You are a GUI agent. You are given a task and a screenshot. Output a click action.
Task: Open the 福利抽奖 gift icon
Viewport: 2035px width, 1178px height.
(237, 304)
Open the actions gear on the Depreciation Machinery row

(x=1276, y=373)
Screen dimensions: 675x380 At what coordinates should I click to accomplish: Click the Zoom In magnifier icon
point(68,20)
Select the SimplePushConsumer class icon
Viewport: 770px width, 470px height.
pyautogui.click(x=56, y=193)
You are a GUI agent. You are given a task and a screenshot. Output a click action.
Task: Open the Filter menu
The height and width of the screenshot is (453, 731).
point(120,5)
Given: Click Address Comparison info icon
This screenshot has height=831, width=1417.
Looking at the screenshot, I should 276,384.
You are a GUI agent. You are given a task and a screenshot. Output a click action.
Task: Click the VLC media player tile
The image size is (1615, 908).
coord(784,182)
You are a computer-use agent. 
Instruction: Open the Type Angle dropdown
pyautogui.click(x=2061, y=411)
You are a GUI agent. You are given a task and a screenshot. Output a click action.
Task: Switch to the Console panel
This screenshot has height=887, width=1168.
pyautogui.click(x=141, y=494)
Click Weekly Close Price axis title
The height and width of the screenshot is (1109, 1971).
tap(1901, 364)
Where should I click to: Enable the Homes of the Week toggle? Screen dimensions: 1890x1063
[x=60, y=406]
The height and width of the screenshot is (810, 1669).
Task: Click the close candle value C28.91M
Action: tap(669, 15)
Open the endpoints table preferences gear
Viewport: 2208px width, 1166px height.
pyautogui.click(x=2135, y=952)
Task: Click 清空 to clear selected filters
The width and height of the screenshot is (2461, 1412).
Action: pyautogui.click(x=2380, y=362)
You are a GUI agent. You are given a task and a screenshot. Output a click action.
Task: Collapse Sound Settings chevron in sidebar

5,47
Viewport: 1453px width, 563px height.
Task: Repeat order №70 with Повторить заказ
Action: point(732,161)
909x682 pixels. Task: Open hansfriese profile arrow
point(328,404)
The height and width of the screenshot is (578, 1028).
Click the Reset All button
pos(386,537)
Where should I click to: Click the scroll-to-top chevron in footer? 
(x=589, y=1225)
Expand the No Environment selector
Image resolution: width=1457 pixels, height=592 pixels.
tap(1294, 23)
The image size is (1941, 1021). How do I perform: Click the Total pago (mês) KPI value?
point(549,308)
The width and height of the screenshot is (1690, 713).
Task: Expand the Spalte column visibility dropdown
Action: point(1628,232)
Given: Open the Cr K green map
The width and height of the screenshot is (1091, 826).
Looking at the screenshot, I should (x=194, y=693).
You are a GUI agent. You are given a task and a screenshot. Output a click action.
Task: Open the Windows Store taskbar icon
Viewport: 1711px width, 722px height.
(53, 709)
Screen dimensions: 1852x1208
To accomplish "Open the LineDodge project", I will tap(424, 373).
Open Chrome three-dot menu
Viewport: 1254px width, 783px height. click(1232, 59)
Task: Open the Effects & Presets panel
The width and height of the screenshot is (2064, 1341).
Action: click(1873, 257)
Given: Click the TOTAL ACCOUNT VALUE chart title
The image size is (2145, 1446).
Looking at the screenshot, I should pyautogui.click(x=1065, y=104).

◆ ◆ ◆

Activity
Exactly as it stands, output the whole listing.

Response to the exercise
You are a GUI agent. You are given a task and a screenshot. Output a click action.
Task: Open the 福利抽奖 gift icon
Viewport: 2035px width, 1178px height.
(237, 304)
Open the actions gear on the Depreciation Machinery row

(x=1276, y=373)
Screen dimensions: 675x380 At what coordinates should I click to accomplish: Click the Zoom In magnifier icon
point(68,20)
Select the SimplePushConsumer class icon
Viewport: 770px width, 470px height.
pyautogui.click(x=56, y=193)
You are a GUI agent. You are given a task and a screenshot. Output a click action.
Task: Open the Filter menu
The height and width of the screenshot is (453, 731).
point(120,5)
Given: Click Address Comparison info icon
This screenshot has height=831, width=1417.
Looking at the screenshot, I should 276,384.
You are a GUI agent. You are given a task and a screenshot. Output a click action.
Task: Click the VLC media player tile
The image size is (1615, 908).
coord(784,182)
You are a computer-use agent. 
Instruction: Open the Type Angle dropdown
pyautogui.click(x=2061, y=411)
You are a GUI agent. You are given a task and a screenshot. Output a click action.
Task: Switch to the Console panel
This screenshot has height=887, width=1168.
pyautogui.click(x=141, y=494)
Click Weekly Close Price axis title
The height and width of the screenshot is (1109, 1971).
tap(1901, 364)
Where should I click to: Enable the Homes of the Week toggle? Screen dimensions: 1890x1063
[x=60, y=406]
The height and width of the screenshot is (810, 1669).
Task: Click the close candle value C28.91M
Action: tap(669, 15)
Open the endpoints table preferences gear
Viewport: 2208px width, 1166px height.
pyautogui.click(x=2135, y=952)
Task: Click 清空 to clear selected filters
The width and height of the screenshot is (2461, 1412).
Action: pyautogui.click(x=2380, y=362)
You are a GUI agent. You are given a task and a screenshot. Output a click action.
Task: Collapse Sound Settings chevron in sidebar

5,47
Viewport: 1453px width, 563px height.
Task: Repeat order №70 with Повторить заказ
Action: point(732,161)
909x682 pixels. Task: Open hansfriese profile arrow
point(328,404)
The height and width of the screenshot is (578, 1028).
Click the Reset All button
pos(386,537)
Where should I click to: Click the scroll-to-top chevron in footer? 
(x=589, y=1225)
Expand the No Environment selector
Image resolution: width=1457 pixels, height=592 pixels.
tap(1294, 23)
The image size is (1941, 1021). How do I perform: Click the Total pago (mês) KPI value?
point(549,308)
The width and height of the screenshot is (1690, 713).
Task: Expand the Spalte column visibility dropdown
Action: point(1628,232)
Given: Open the Cr K green map
The width and height of the screenshot is (1091, 826).
Looking at the screenshot, I should (x=194, y=693).
You are a GUI agent. You are given a task and a screenshot. Output a click action.
Task: Open the Windows Store taskbar icon
Viewport: 1711px width, 722px height.
(53, 709)
Screen dimensions: 1852x1208
To accomplish "Open the LineDodge project", I will tap(424, 373).
Open Chrome three-dot menu
Viewport: 1254px width, 783px height. click(1232, 59)
Task: Open the Effects & Presets panel
The width and height of the screenshot is (2064, 1341).
Action: click(1873, 257)
Given: Click the TOTAL ACCOUNT VALUE chart title
The image size is (2145, 1446).
Looking at the screenshot, I should pyautogui.click(x=1065, y=104).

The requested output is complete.